According to a Knight Frank report, high demand for Grade A office space in Riyadh has resulted in occupancy rates as high as 98%.
Faisal Durrani, Head of Middle East Research, at Knight Frank, explained: “As the Kingdom’s economic transformation plan unfolds, business activity is rising at an extraordinary pace. 70 firms have now committed to relocating their regional headquarters to Riyadh.”
“The number of foreign investment licenses issued during Q2 was nearly 700% up on last year, led by retail, construction, manufacturing, hotels, and F&B and business services companies, all of whom are contributing to the record level of office requirements we are recording.
“70 firms have now committed to relocating their regional headquarters to Riyadh”

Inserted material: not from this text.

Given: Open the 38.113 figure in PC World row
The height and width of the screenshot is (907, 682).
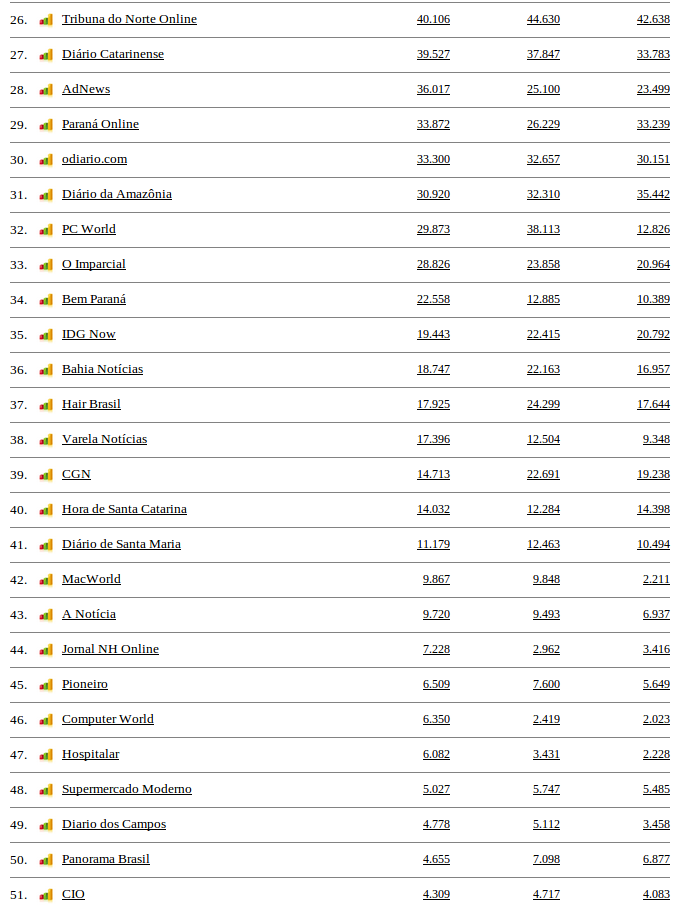Looking at the screenshot, I should click(543, 229).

“Separately, FDI levels hit SAR 3.5 billion during Q2, across 49 deals, up from 37 in Q1, which alone has created 2,000 new jobs which will inevitably filter through to the office market in the form of new space requirements”.
Because of the tremendous demand, landlords and office owners are in a strong position. Grade A office rents stand at around SAR 1,065 per square meter, an 6.5% increase from this time last year. Grade B rents have increased by 8.5% over the same period.
“The number of foreign investment licenses issued during Q2 was nearly 700% up on last year”
Saudi Arabia is experiencing a similar issue across the entire country, with Jeddah and the Eastern Province reporting considerable demand for Grade A office space.